Lines before the one containing "The height and width of the screenshot is (433, 532)." are left out. Retype that line and the rest through the end of the material exactly.

#### Excerpted data

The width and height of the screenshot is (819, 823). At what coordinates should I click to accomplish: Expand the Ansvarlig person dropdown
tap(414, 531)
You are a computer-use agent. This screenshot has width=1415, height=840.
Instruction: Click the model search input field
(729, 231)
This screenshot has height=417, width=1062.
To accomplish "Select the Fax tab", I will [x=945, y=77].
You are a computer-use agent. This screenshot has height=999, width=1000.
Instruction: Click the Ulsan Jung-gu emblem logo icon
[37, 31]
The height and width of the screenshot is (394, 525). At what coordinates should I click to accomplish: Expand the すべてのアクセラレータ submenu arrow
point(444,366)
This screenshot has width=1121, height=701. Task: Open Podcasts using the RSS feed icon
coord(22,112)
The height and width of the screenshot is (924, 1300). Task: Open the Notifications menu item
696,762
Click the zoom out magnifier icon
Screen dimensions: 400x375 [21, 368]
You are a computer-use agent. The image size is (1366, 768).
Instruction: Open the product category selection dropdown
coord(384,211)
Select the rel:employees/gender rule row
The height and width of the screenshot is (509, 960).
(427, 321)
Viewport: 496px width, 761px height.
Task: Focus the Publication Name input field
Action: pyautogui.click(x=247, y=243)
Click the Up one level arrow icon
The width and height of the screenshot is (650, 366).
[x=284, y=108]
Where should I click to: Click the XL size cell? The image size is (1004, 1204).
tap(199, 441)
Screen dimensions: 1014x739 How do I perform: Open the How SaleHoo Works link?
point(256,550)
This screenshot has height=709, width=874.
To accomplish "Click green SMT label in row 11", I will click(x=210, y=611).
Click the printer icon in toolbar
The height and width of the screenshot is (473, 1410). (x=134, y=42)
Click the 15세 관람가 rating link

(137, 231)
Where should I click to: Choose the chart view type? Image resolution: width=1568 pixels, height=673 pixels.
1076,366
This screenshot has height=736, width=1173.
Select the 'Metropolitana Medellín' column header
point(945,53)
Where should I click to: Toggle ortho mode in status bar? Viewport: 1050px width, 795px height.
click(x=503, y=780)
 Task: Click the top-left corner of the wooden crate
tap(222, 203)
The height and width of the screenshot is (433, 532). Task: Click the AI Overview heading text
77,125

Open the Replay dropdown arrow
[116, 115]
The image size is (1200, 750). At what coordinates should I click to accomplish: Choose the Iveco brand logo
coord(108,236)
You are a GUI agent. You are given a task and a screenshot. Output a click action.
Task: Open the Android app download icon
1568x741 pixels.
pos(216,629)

########

_Output of the exercise_
The height and width of the screenshot is (433, 532). Task: Click the AI Overview heading text
77,125

Open the Replay dropdown arrow
[116, 115]
The image size is (1200, 750). At what coordinates should I click to accomplish: Choose the Iveco brand logo
coord(108,236)
You are a GUI agent. You are given a task and a screenshot. Output a click action.
Task: Open the Android app download icon
1568x741 pixels.
pos(216,629)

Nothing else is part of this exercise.